» 抜粋本文

►

ZIPANG-3 TOKIO 2020 住職語り『面白の島の四方山話』(第四話)

はじめに 記事をお届けするに当たり、先の北海道における地震災害、関西地方ならびに中国四国・九州地方における大雨・地震災害で未だ行方不明、並びに亡くなられた皆様のご冥福をお祈りするとともに、被災された全ての方々に心よりお見舞い申し上げます。


すべては、天照皇大神のお告げから

竹生島宝厳寺は、神亀元年聖武天皇が、夢枕に立った天照皇大神より 江州の湖中に小島がある。その島は弁才天の聖地であるから、寺院を建立せよ。 すれば、国家泰平、五穀豊穣、万民豊楽となるであろう。 というお告げを受け、僧行基を勅使として遣わし、堂塔を開基させたのが始まりです。


本号はご住職のお話を中心に、ご紹介いたします。


住職語り 『面白の島の四方山話』

女性たちの島

弁才天坐像

浅井姫命の話

滋賀県の『近江国風土記』の中に「山の背比べ」という近江の昔話があります。夷服(伊吹)の山と浅井岳が背比べをしました。そこで負けた夷服山の神が怒って浅井岳の首を切り落としました。それが琵琶湖に落ちて竹生島になったというお話です。

浅井岳の神様というのは浅井の氏神の姫のことをいいます。 首がなぜ島になるという伝説となったのか?それは浅井の人たちが自分たちの信仰を島に残したかったからです。

◄

» 実施すべき課題
1) 竹生島の記事に基づいて、次の問いに答えてください。
(a) 堂塔を開基させるため勅使として遣わされたのは誰ですか。
(b) 「山の背比べ」で背比べをしたのはどの二つの山ですか。
(c) 浅井岳の神様とは誰のことをいいますか。
2) 竹生島の記事のうち、「はじめに 記事をお届けするに」から「本号はご住職のお話を中心に、ご紹介いたします。」までを、両端の語句も含めて一字一句そのまま打ち直してください。
答えるときは竹生島の記事だけを根拠にしてください。

(データソースから取得した記録)

►

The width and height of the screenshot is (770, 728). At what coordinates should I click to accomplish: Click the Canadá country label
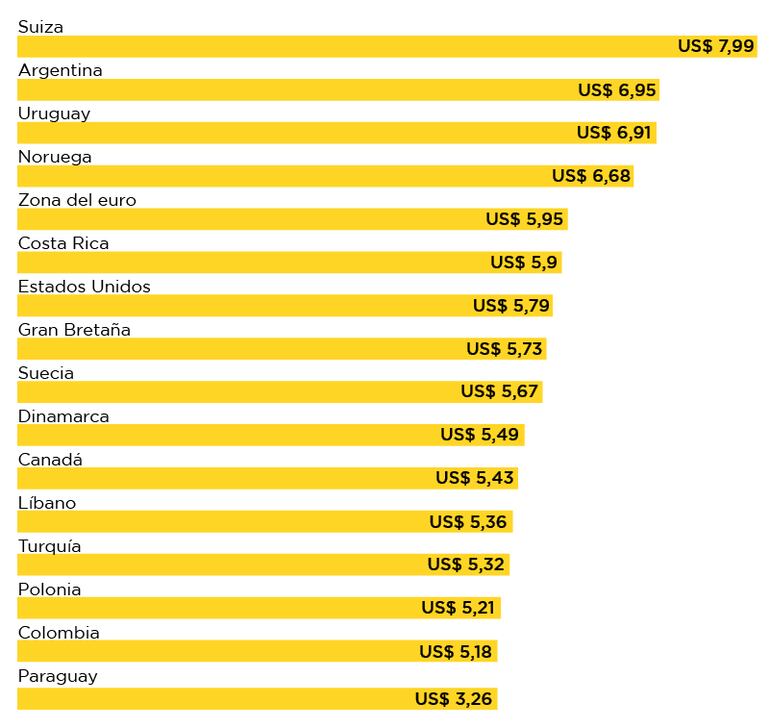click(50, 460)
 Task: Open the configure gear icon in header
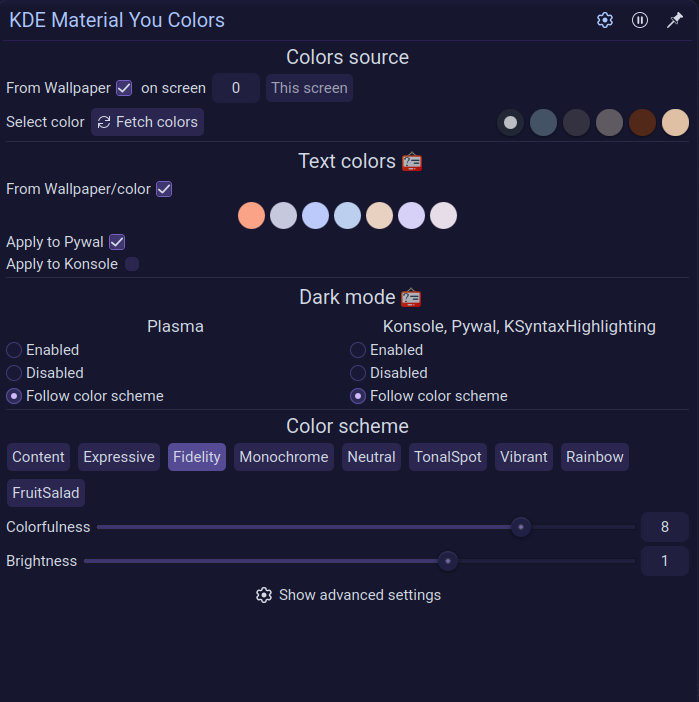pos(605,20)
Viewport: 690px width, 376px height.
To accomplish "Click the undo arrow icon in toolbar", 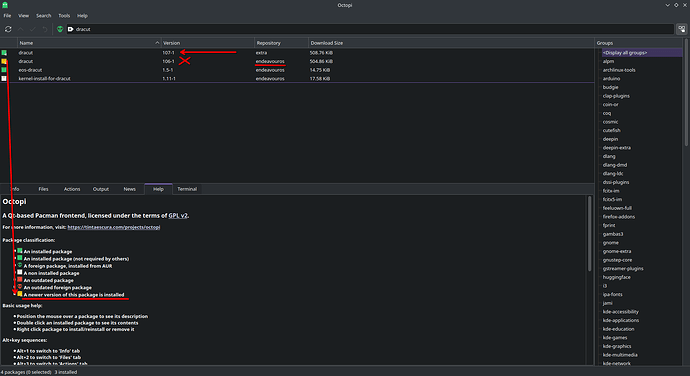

◄

» 順番どおりの出力
1)
(a) 僧行基
(b) 夷服(伊吹)の山と浅井岳
(c) 浅井の氏神の姫

2)
はじめに 記事をお届けするに当たり、先の北海道における地震災害、関西地方ならびに中国四国・九州地方における大雨・地震災害で未だ行方不明、並びに亡くなられた皆様のご冥福をお祈りするとともに、被災された全ての方々に心よりお見舞い申し上げます。


すべては、天照皇大神のお告げから

竹生島宝厳寺は、神亀元年聖武天皇が、夢枕に立った天照皇大神より 江州の湖中に小島がある。その島は弁才天の聖地であるから、寺院を建立せよ。 すれば、国家泰平、五穀豊穣、万民豊楽となるであろう。 というお告げを受け、僧行基を勅使として遣わし、堂塔を開基させたのが始まりです。


本号はご住職のお話を中心に、ご紹介いたします。